------ Selected excerpt ------

How to Buy a Primary Sump Pump
Home centers sell a confusing array of sump
pumps that range from $50 to $250. But don't
despair. We've reviewed all the specs, talked
to the engineers and boiled it down to five
simple buying tips:
1. Horsepower means nothing. It's the pumping
volume in gallons per hour (GPH) that
counts. Check the capacity of your current
pump. If your current pump keeps up with the
flow during the heaviest rainstorms, buy that
capacity again. If not, buy a pump with a higher GPH rating. To find your current
pump's rating, locate its make and model number on the label and find the specs
on the manufacturer's Web site.
2. Check the “head” on the manufacturer's GPH rating. Head is the height that
water has to be lifted from the pump to the horizontal discharge pipe. More height
means harder work for the pump. The GPH rating on most good-quality pumps
includes the head (typically 10 ft.). But some manufacturers rate pump capacity
without head (“3200 GPH at 0 head” for example). That gives an unrealistic—and
misleading—estimate of pump capacity.

------ Source data ------

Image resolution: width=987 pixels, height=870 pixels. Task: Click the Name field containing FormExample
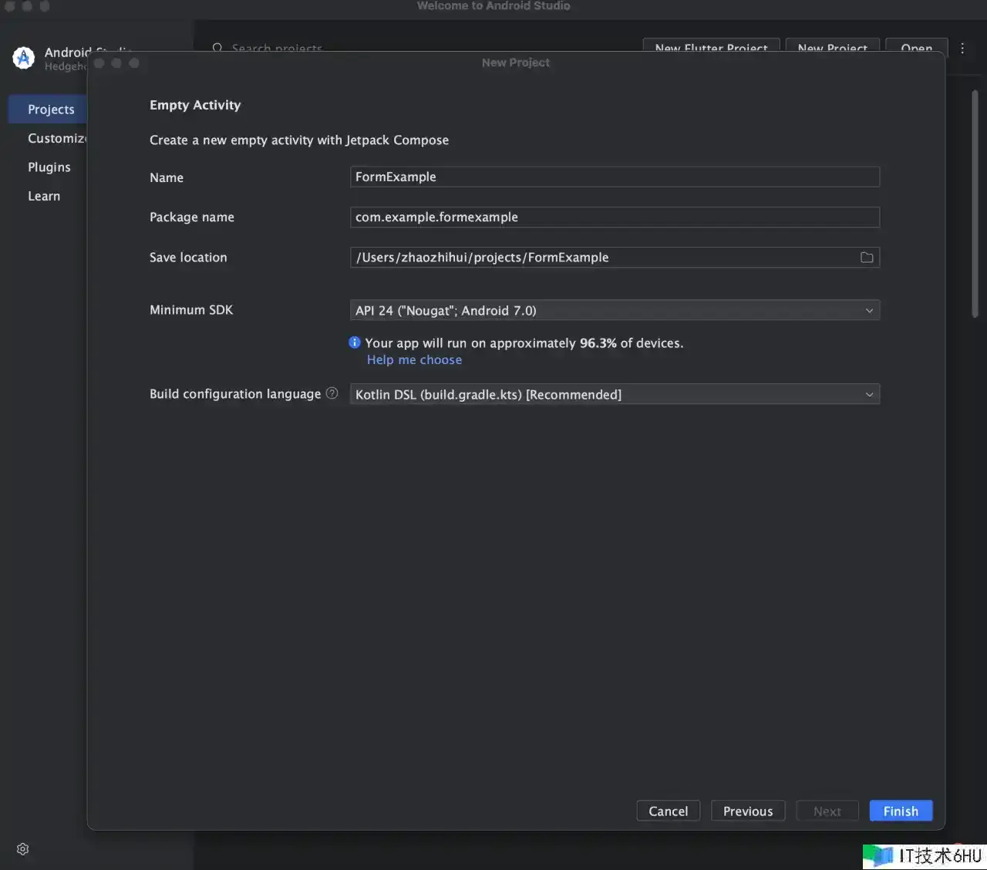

------

* [Written tasks]
(a) List every figure written in numerals in the sump pump buying guide, not counting the numbers that label the tips.
(b) Print the passage of the sump pump buying guide starting with "2. Check the" and going on through "of pump capacity.".

* [Solutions to the tasks]
(a) $50, $250, 10 (ft.), 3200 (GPH), 0 (head)

(b)
2. Check the “head” on the manufacturer's GPH rating. Head is the height that
water has to be lifted from the pump to the horizontal discharge pipe. More height
means harder work for the pump. The GPH rating on most good-quality pumps
includes the head (typically 10 ft.). But some manufacturers rate pump capacity
without head (“3200 GPH at 0 head” for example). That gives an unrealistic—and
misleading—estimate of pump capacity.